The interpretation and way you experience sevdah is always authentic and personal. Sevdah is associated with melancholy and loss. How difficult is it to experience and convey through music precisely pain as an emotion that no one likes when they themselves experience it?

All that sadness and pain, as well as love, is healing, no matter how insurmountable it may seem to us and the one that costs us our lives in those difficult emotional oscillations. Music is the divine voice within us and guides us through every stage of life, imagine life without music, what an emptiness and what an absence of love within us, right?!

That is why this empowering and virtuous music that springs up in me flows like mountain rivers from the highest peaks to the valleys of sighs to bring the ease of existence and acceptance of ourselves. It is a reflection of ourselves through every verse and every sound that is born and transformed. Catharsis and metamorphosis of the divine in us which is a grain of light of the universe. Such astral music both arises and is in me and around me in that microworld of mine.

Although you are known for sevdah and your original music relies on this musical direction, in the song “Mehmed-aga” I also recognize Byzantine musical motifs somewhere through the music. Do we have these motifs in our folk songs and how many of them?

Very much so because it is an inseparable whole with our tradition and intangible cultural heritage and customs. It is the seed of spirituality sown in us centuries ago and we perceive it as our code and characteristic and as such it becomes part of our recognition and creation of music in the past and the moment we live in now.
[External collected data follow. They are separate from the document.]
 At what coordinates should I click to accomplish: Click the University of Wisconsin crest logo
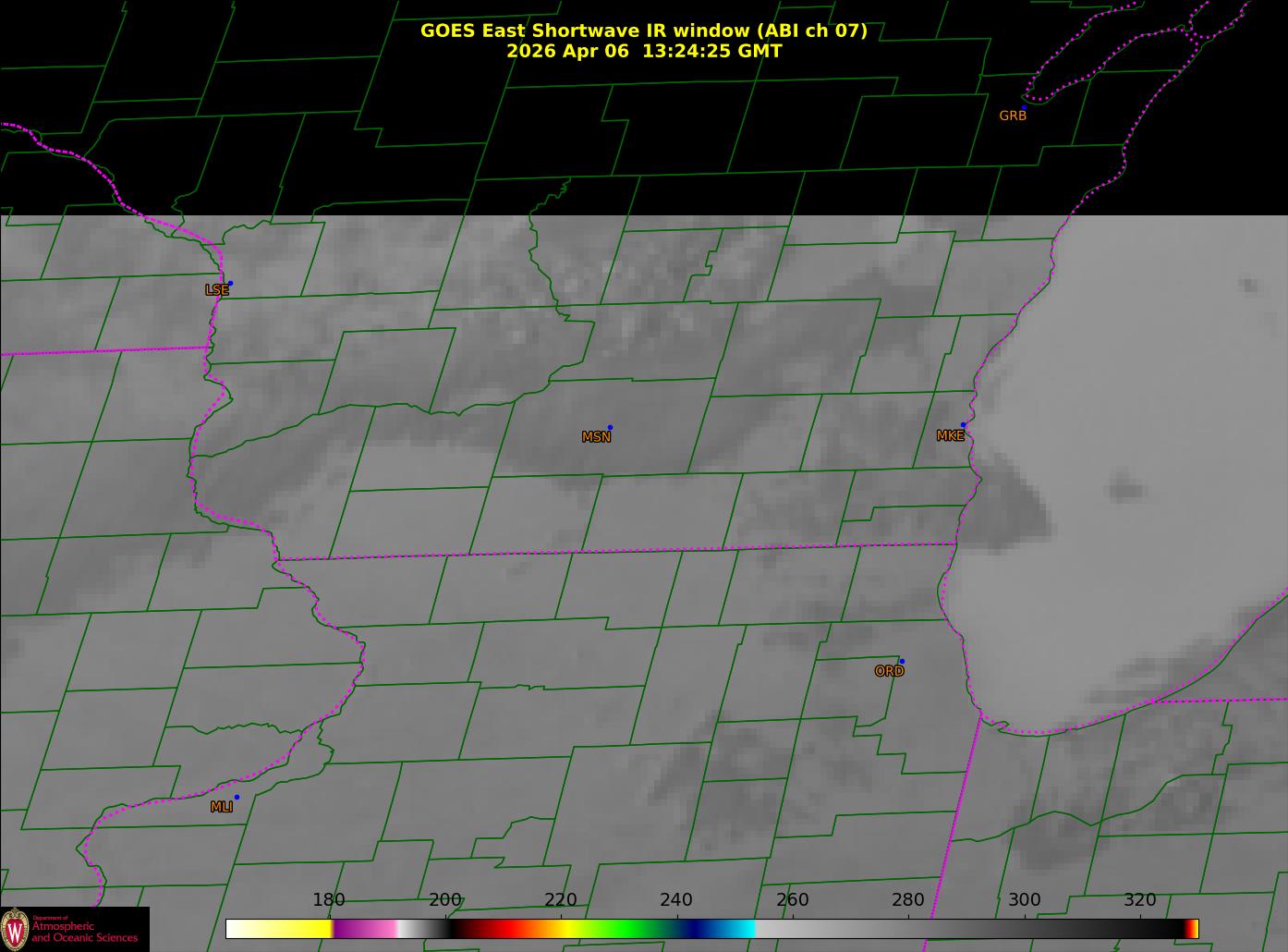pos(15,929)
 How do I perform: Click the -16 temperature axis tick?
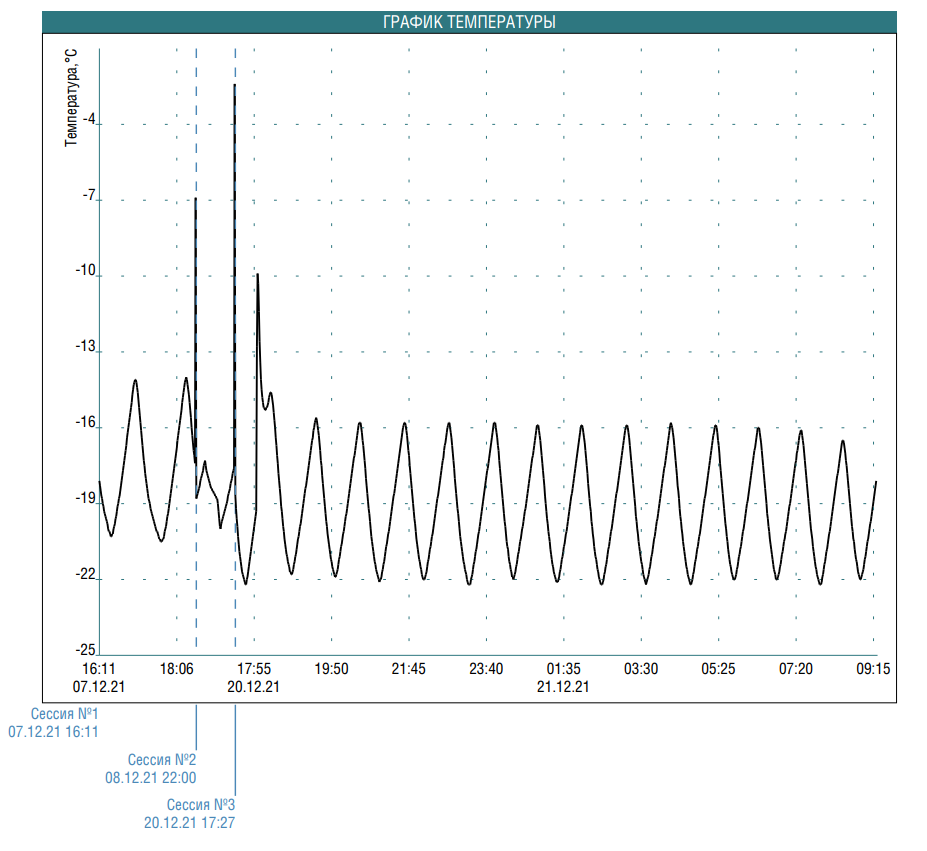(x=86, y=423)
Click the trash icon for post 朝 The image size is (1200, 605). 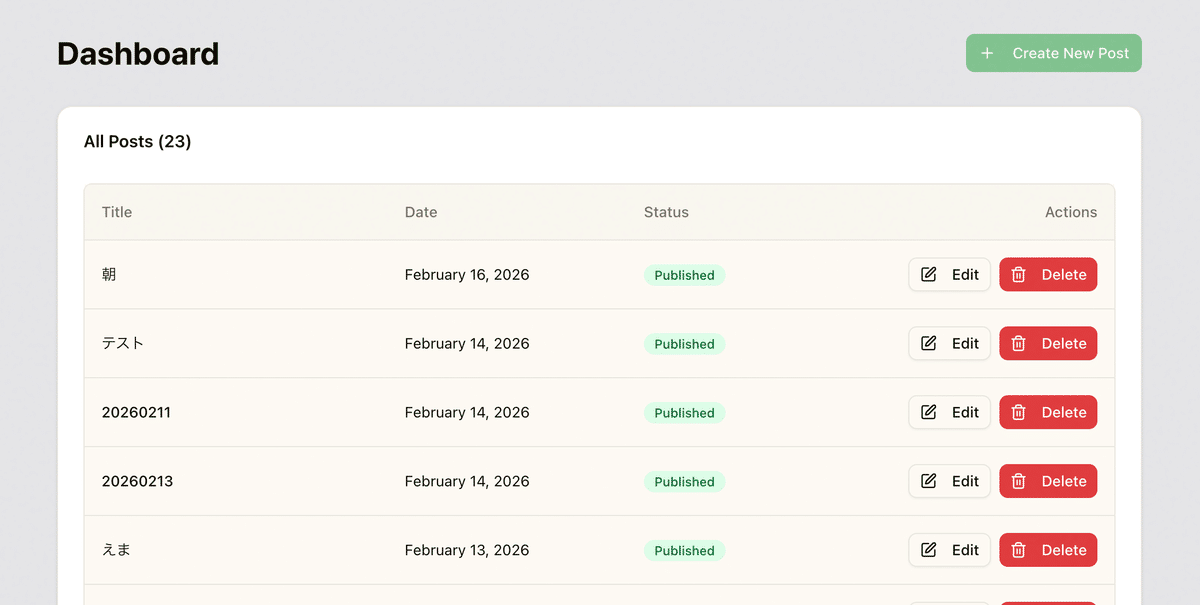[x=1019, y=274]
The Byzantine influence is too strong a character and the emerging sevdalinka, together with Sephardic melodies, choruses and ballad tragedies, encompass precisely such a synthesis that celebrates and recognizes God as love and at the same time becomes a harmonization in a world of cacophony, noise and discord and the omnipresence that deafens our senses in the world we live in and are surrounded by.

Many contemporary musicians combine sevdah with electronic music, jazz, and other musical styles. You yourself have shown through your work that it is adaptable, and that it is easy to play with. But you always somehow return to that basic sound of sevdah. Although it is possible to stray too far from the essence of sevdah through contemporary elements, this has not happened to you so far, but how difficult is it to recognize when enough is enough, otherwise that line will be crossed?

The measure is a state of maturation and knowledge, both towards art and towards people, the measure in giving and expressing is the wisdom of creation and the boldness of creating, art as such and artists in general.

A bag
A bagphoto: Sanela Babić

The only thing I can exaggerate is in giving and giving importance to that love, but that's why my sadness is there, filling all those cracks and leaving only one unhealed and painless wound so that the light can shine through it even more brightly and be a guide for my soul and all other souls where that safe shore is in that stormy sea.

You went a step further a long time ago, daring to write songs modeled after sevdalinka. Often, these love stories were your inspiration. And no matter how different the cultures from which people come are, somehow these love stories are always something that binds people together because we all love, cherish, suffer... (at least we once did). Love is a universal story and you yourself have emphasized many times that love is your guiding principle and eternal inspiration. Have you ever regretted exposing yourself so much through your creativity, because this world can be very cruel today?

The world is cruel, but there is also so much love that it always reminds me who I am, what I am made of, and to whom I belong. It is always a return to God who knows everything we think and do and say. He knows exactly how much we are worth and what our soul is like. And He gives to us according to that merit.

My creativity is not mine even at the moment I create it, it all belongs only to him, the Almighty, and I am only ever an instrument in his hands to heal the souls of others with that song and remind them of how much love they themselves can be. Every song of mine is an inexhaustible gratitude to God, and everything that just pours out is an eternal source for us too.